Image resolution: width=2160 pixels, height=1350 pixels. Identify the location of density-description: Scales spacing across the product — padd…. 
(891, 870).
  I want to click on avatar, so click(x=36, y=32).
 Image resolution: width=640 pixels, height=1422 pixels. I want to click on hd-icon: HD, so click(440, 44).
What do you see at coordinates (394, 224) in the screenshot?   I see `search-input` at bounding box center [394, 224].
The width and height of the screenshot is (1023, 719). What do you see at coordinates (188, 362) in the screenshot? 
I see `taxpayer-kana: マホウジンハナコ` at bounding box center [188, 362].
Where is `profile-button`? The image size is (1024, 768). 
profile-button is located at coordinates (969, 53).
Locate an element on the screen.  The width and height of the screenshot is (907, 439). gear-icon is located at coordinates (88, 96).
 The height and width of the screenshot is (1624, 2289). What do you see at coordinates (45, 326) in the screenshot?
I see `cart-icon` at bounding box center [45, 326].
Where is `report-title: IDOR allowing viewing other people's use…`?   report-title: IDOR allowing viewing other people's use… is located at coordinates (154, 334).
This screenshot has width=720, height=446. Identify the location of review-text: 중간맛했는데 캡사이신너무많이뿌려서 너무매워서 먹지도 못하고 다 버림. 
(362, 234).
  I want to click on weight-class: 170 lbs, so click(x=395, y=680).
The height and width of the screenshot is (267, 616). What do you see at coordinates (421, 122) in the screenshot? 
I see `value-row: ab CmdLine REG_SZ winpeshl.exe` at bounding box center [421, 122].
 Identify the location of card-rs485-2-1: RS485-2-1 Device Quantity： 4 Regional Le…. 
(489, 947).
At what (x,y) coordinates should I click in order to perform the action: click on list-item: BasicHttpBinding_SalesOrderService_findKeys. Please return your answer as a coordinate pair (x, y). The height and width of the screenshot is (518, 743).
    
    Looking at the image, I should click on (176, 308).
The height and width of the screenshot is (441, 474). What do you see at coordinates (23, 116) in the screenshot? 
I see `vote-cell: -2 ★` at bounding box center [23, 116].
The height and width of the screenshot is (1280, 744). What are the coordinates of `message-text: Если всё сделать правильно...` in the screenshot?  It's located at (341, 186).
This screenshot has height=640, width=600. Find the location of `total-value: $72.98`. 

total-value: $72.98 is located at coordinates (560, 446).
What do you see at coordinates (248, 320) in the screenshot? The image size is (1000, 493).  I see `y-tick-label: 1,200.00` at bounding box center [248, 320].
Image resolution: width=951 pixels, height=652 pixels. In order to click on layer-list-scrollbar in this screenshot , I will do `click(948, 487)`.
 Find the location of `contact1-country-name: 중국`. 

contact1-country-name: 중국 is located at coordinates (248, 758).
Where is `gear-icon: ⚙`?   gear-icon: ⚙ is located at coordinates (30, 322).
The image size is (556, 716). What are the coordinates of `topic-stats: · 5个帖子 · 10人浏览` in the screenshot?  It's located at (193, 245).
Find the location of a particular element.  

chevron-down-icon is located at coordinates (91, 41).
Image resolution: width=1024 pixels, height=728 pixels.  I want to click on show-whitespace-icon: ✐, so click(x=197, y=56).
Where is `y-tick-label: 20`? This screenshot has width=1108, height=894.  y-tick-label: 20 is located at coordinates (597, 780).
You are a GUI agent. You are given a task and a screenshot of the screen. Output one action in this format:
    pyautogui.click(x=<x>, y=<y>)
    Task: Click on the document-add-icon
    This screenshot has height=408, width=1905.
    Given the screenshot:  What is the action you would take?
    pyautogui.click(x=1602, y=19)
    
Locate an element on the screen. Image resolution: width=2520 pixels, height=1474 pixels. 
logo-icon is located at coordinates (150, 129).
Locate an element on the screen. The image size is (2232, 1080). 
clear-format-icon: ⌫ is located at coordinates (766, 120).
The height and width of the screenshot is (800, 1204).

--*--

#### [How to complete this task]
Repeat word for word the lines from the one containing "The height and width of the screenshot is (1280, 744)." through the end of the items, both included.

#### [Your solution]
The height and width of the screenshot is (1280, 744). What are the coordinates of `message-text: Если всё сделать правильно...` in the screenshot?  It's located at (341, 186).
This screenshot has height=640, width=600. Find the location of `total-value: $72.98`. 

total-value: $72.98 is located at coordinates (560, 446).
What do you see at coordinates (248, 320) in the screenshot? The image size is (1000, 493).  I see `y-tick-label: 1,200.00` at bounding box center [248, 320].
Image resolution: width=951 pixels, height=652 pixels. In order to click on layer-list-scrollbar in this screenshot , I will do `click(948, 487)`.
 Find the location of `contact1-country-name: 중국`. 

contact1-country-name: 중국 is located at coordinates (248, 758).
Where is `gear-icon: ⚙`?   gear-icon: ⚙ is located at coordinates (30, 322).
The image size is (556, 716). What are the coordinates of `topic-stats: · 5个帖子 · 10人浏览` in the screenshot?  It's located at (193, 245).
Find the location of a particular element.  

chevron-down-icon is located at coordinates (91, 41).
Image resolution: width=1024 pixels, height=728 pixels.  I want to click on show-whitespace-icon: ✐, so click(x=197, y=56).
Where is `y-tick-label: 20`? This screenshot has width=1108, height=894.  y-tick-label: 20 is located at coordinates (597, 780).
You are a GUI agent. You are given a task and a screenshot of the screen. Output one action in this format:
    pyautogui.click(x=<x>, y=<y>)
    Task: Click on the document-add-icon
    This screenshot has height=408, width=1905.
    Given the screenshot:  What is the action you would take?
    pyautogui.click(x=1602, y=19)
    
Locate an element on the screen. Image resolution: width=2520 pixels, height=1474 pixels. 
logo-icon is located at coordinates (150, 129).
Locate an element on the screen. The image size is (2232, 1080). 
clear-format-icon: ⌫ is located at coordinates (766, 120).
The height and width of the screenshot is (800, 1204).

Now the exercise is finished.